Are you doing a sport? What sport do you play? What team are you on?
I grew up in a community where almost all my friends played sports, and I was the only kid who played classical piano. Every day during lunch in elementary school, my friends played soccer on the field. I tried to be “cool” like them, but it showed that I wasn’t an athlete. I didn’t understand the rules and couldn’t run fast like they could. My friends ended up putting me on defense, where I sat on the grass and watched them play at the opposite end of the field.
As I grew older and the thought of high school slowly began creeping into my middle school brain’s thoughts, I didn’t know what sport to do. Everyone always asked me what sport I was planning on doing in high school, and I never had an answer. My mom told me I didn’t need to do a sport, and I cried. I thought I would be viewed as a nerd or a loser.
I ended up moving to an arts school. Even when I told people about it, they still asked if my arts school had sports and which one I was planning to do (the answer is no, my school does not have sports).
The basic graduation requirement for California high schoolers is one year of an art class and two years of physical education.
My question is: why are sports viewed as more valuable than the arts? Why was I raised with the mentality that doing a sport was a necessity?
With confidence, I can now say that I am proud to be an artist. I am proud to express my emotions through music. I am proud of each piece that I have polished and perfected.
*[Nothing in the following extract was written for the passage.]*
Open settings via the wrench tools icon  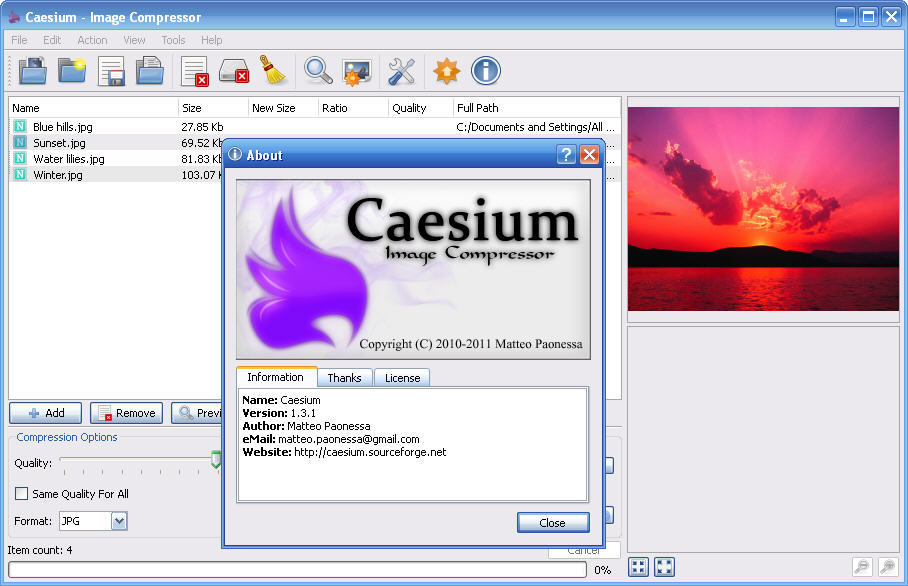pyautogui.click(x=400, y=71)
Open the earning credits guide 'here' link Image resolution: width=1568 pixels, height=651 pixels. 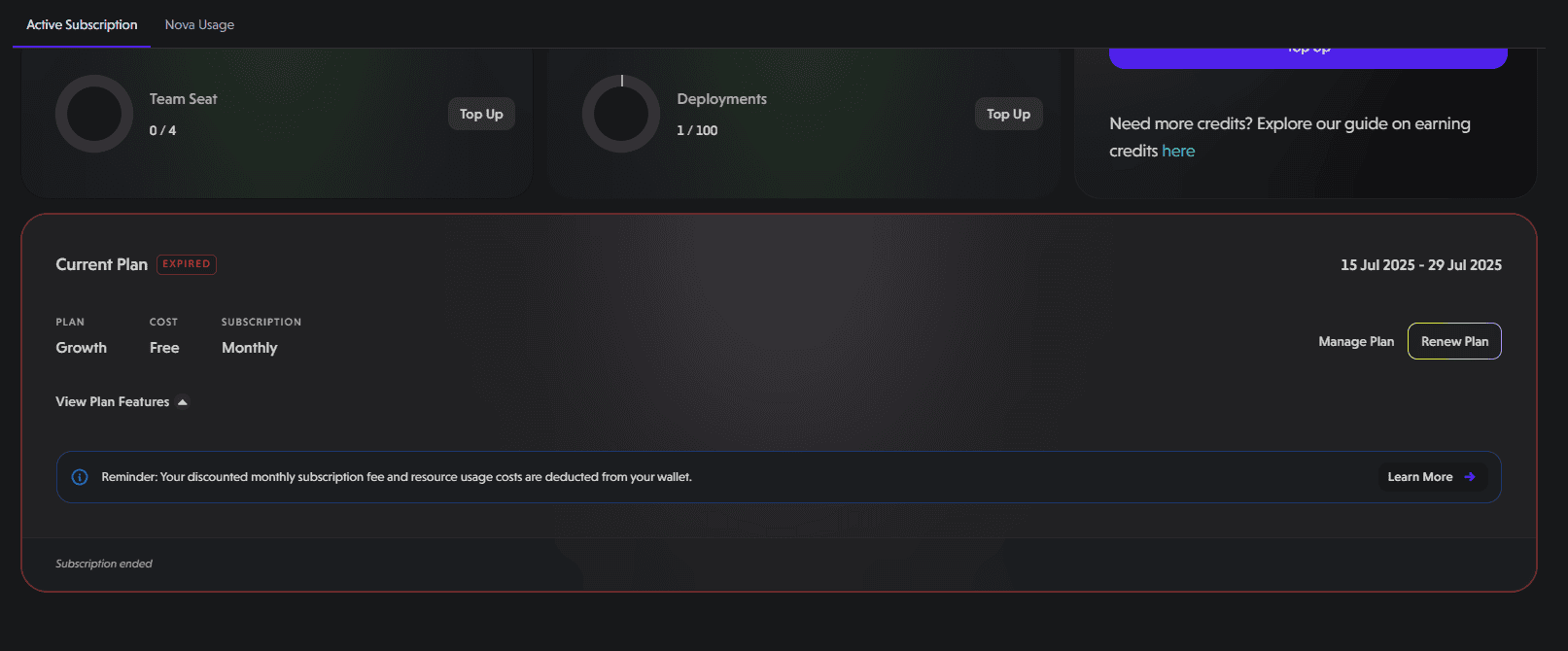tap(1178, 151)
I am proud of my wild imagination that allows me to create whole other worlds and live in different feelings.
Because the arts aren’t simple hobbies that take little effort. Just like sports, they take practice.
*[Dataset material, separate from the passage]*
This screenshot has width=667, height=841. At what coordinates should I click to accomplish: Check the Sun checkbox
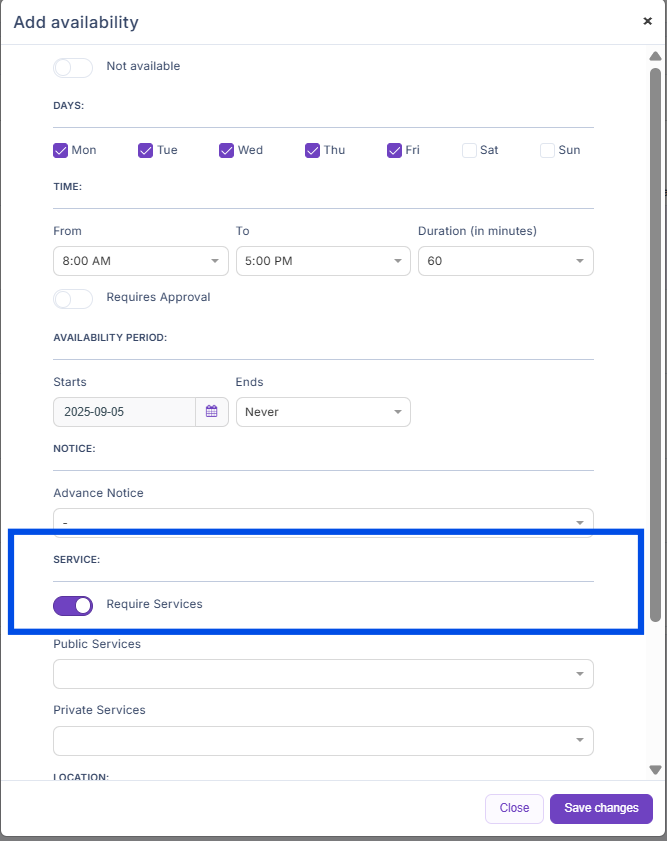547,150
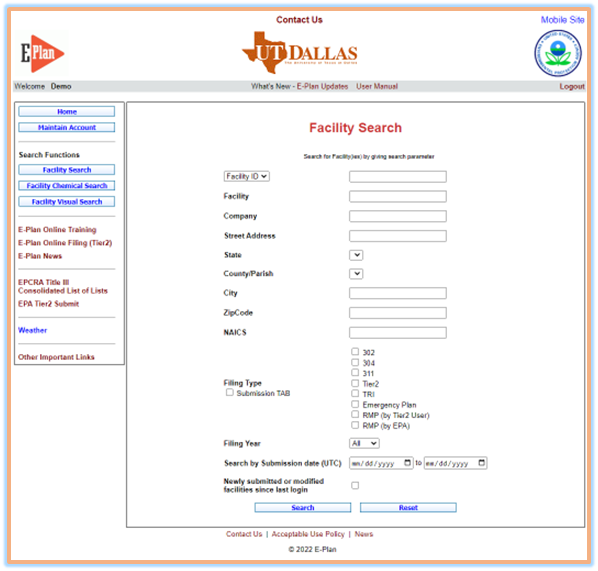The width and height of the screenshot is (598, 571).
Task: Click the UT Dallas logo
Action: coord(300,53)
I could spend my whole day at the piano trying to work on a single measure of music. Every time I perform, I’m forced to face stage fright and the terrifying feeling of watching eyes. I am sweating after each piece I play. My wrists and arms grow tired. My mind swerves with the intense concentration that comes from memorizing more than forty pages of sheet music.
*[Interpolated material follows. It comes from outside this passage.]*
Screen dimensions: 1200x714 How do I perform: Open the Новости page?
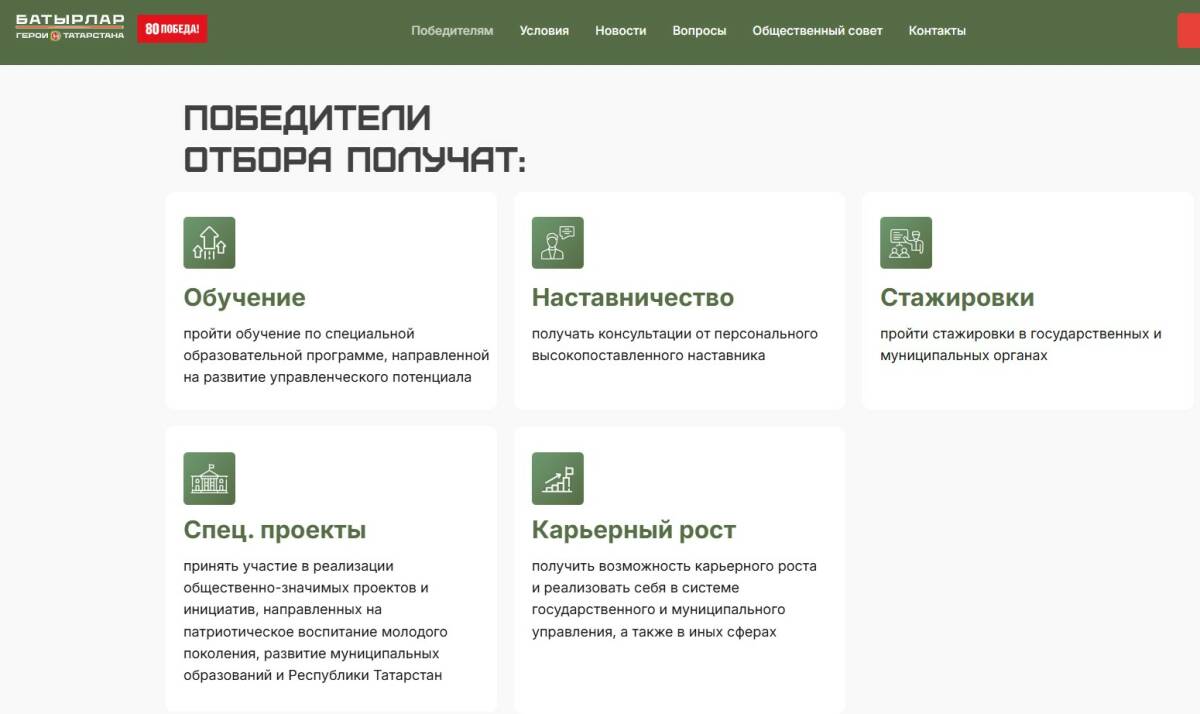click(x=620, y=31)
Sports make you fit. Sure, but take dance for example. Ballerinas are often more athletic than football players, but dancers are still looked down upon. Some people don’t even view dance as a sport. Also, you don’t need to do a sport to be perfectly healthy.
Sports give you social skills that art simply can’t mimic. Wrong. There are plenty of group art projects that all help to increase social skills and make incredible friendships: musicals, theatre plays, ensemble music performances, the list goes on.
Sports teach kids about winning and give them a competitive edge. Do I even need to explain this? I’ve met some of the craziest, most competitive people in music competitions. The arts are very, very competitive.
I am an artist that is tired of being overlooked.
Give the arts your attention, because they are just as demanding as sports are.